What does it mean to “stay human”? I think it means to keep in touch, emotionally, with our ability to empathize with others, and therefore to reject injustice wherever it appears. To stay human is to reject ideology in our appraisals of human value: to see the protection of all humans’ rights as equally necessary, and to resist the rationalizing force of ideology that says there are certain reasons, certain contingencies, that make some lives more disposable than others. For example, that Michael Brown had smoked marijuana. Or that perhaps he had robbed a store. Or, on the flip side, that this was supposed to be his first week of college, and that he was loved. Is any of these more or less reason for an unarmed kid to get shot and die? “Stay human” means every death is an equal tragedy. There are no weighted scales.

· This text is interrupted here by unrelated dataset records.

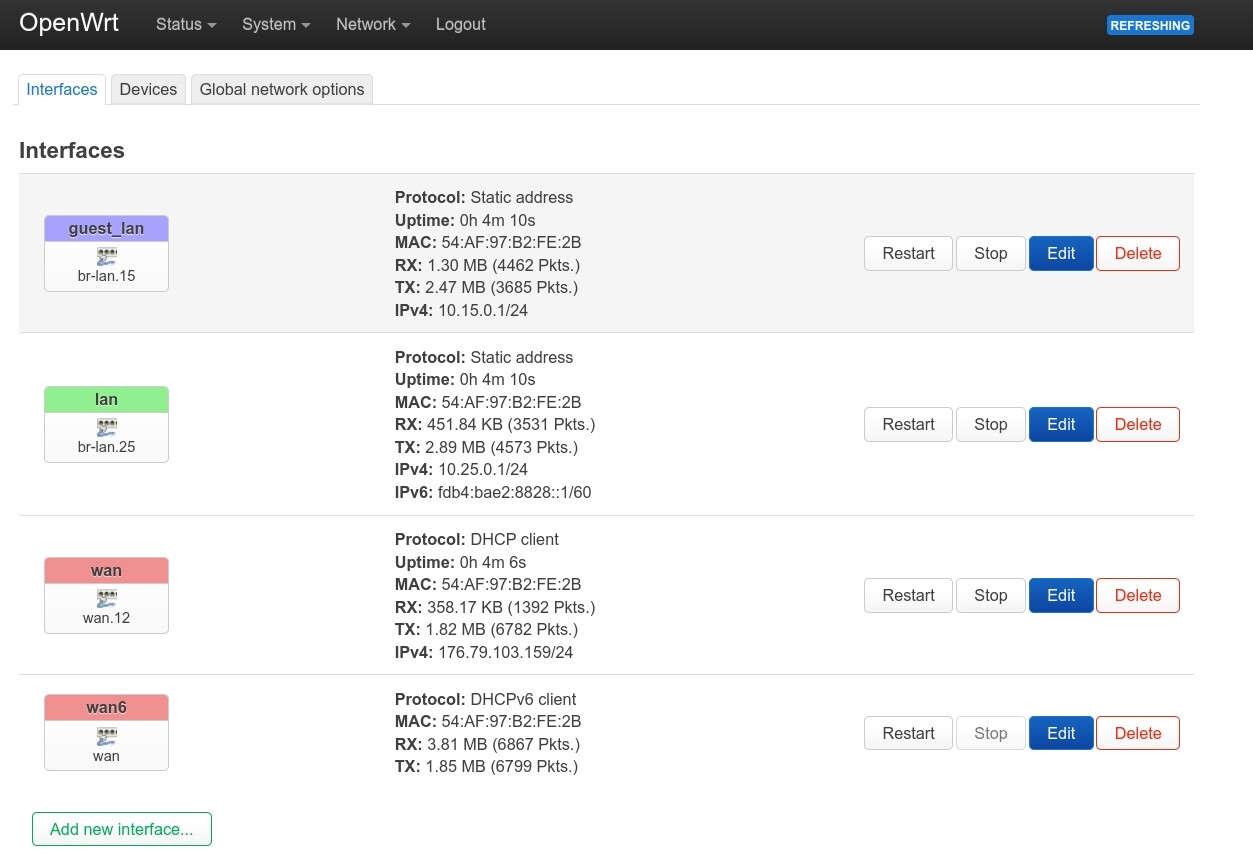Switch to the Devices tab
Viewport: 1253px width, 855px height.
click(148, 89)
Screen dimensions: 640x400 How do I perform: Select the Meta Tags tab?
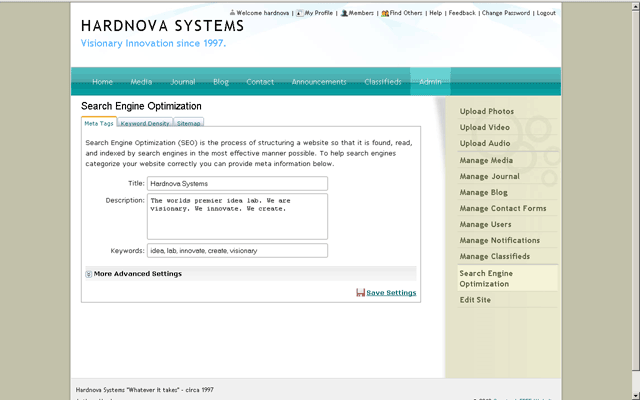tap(98, 123)
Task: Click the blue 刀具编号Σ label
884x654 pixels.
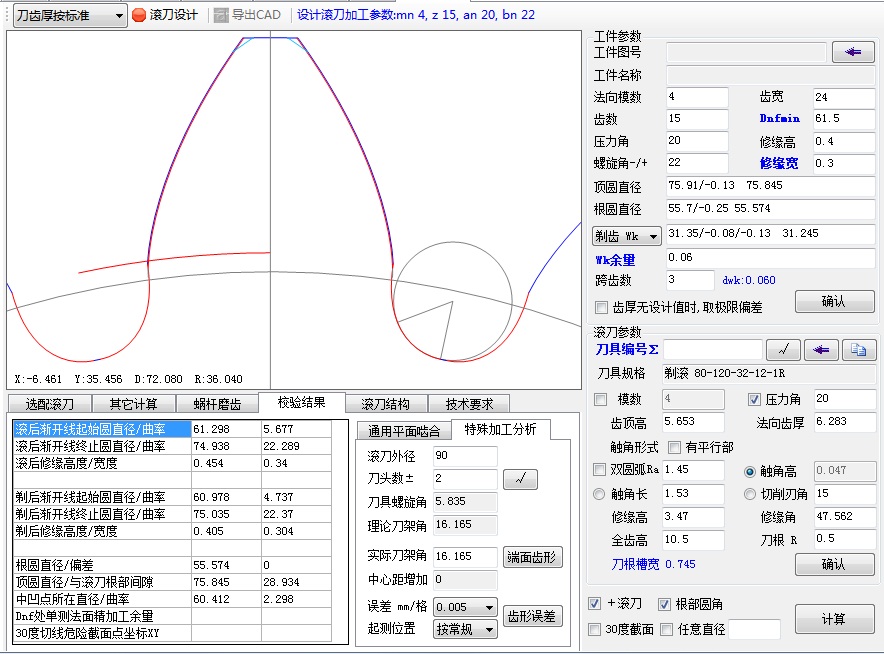Action: pos(626,349)
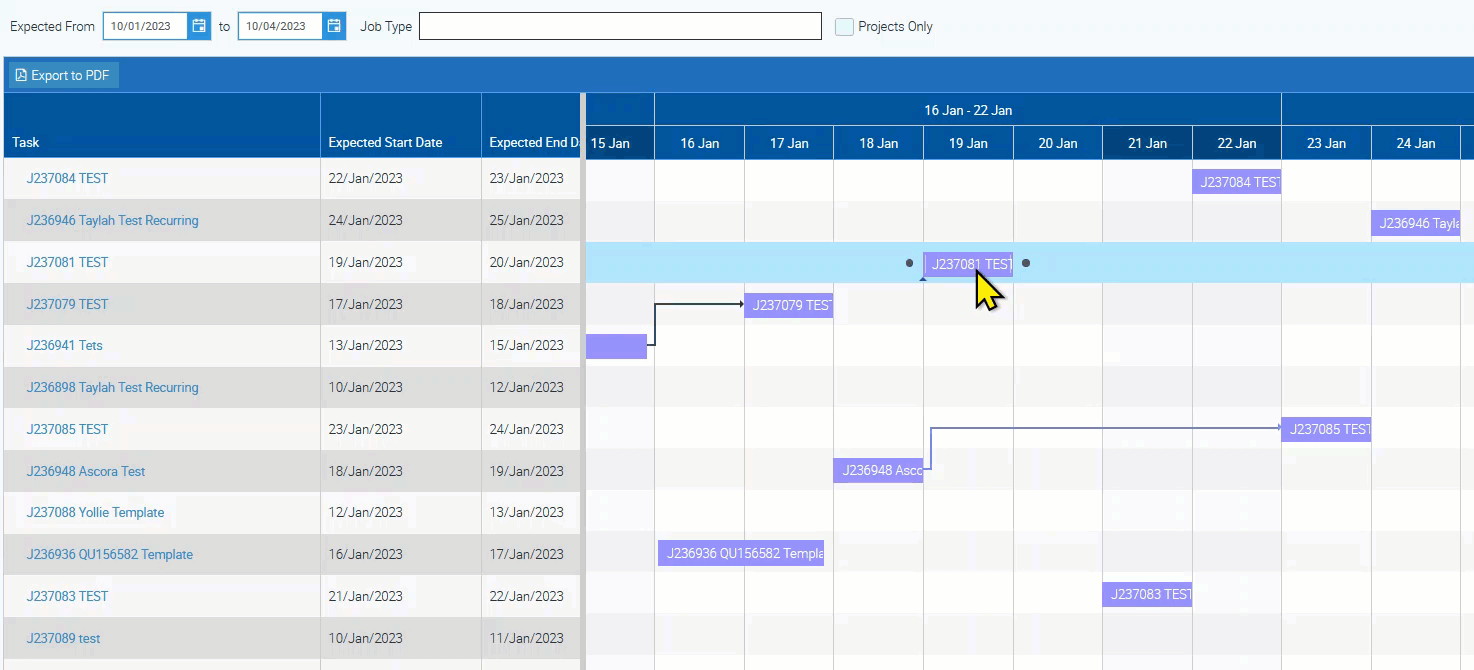Image resolution: width=1474 pixels, height=670 pixels.
Task: Select the J237081 TEST Gantt bar
Action: [967, 264]
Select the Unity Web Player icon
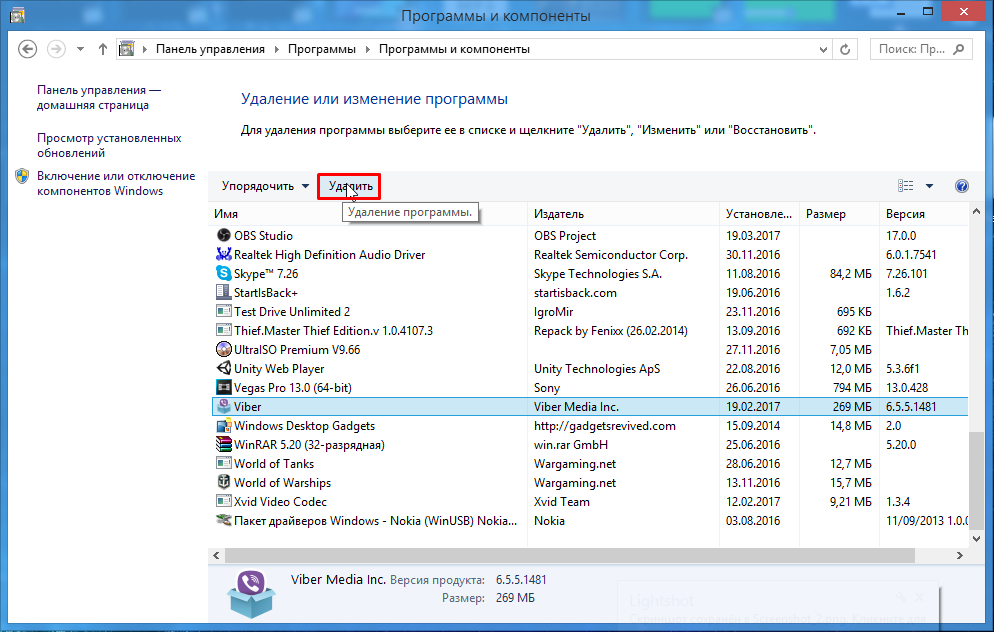This screenshot has height=632, width=994. click(224, 369)
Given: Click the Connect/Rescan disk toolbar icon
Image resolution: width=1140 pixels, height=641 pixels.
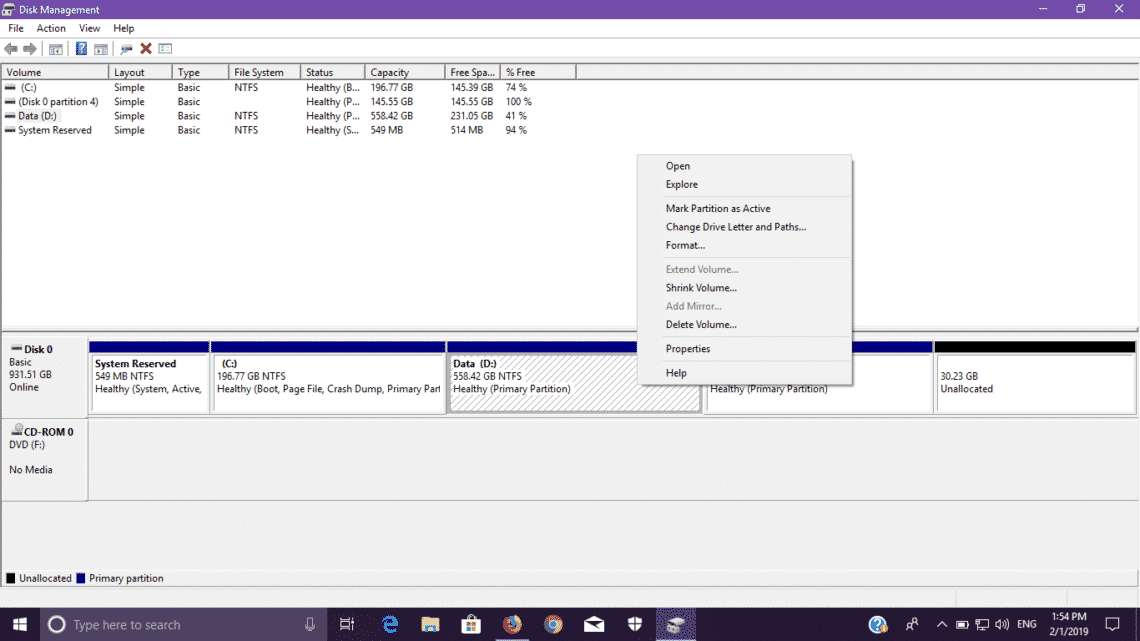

When Jews talk about Israel, on one side of the weighted scale is the “existential question”—the question of Israel’s very existence, of whether we might one day not exist. Behind the fear that Israel might not exist is the fear that Jews might not exist—a fear rooted in trauma, a fear stoked by calls by Israel’s enemies that Israel, and Jews, still should not exist. When Jews defend the shelling of a ghetto they created, it is often because they are traumatized by loss, by the memory of those who fell on the wrong side of the existential question mark. Sometimes trauma makes us do the thing that hurt us. 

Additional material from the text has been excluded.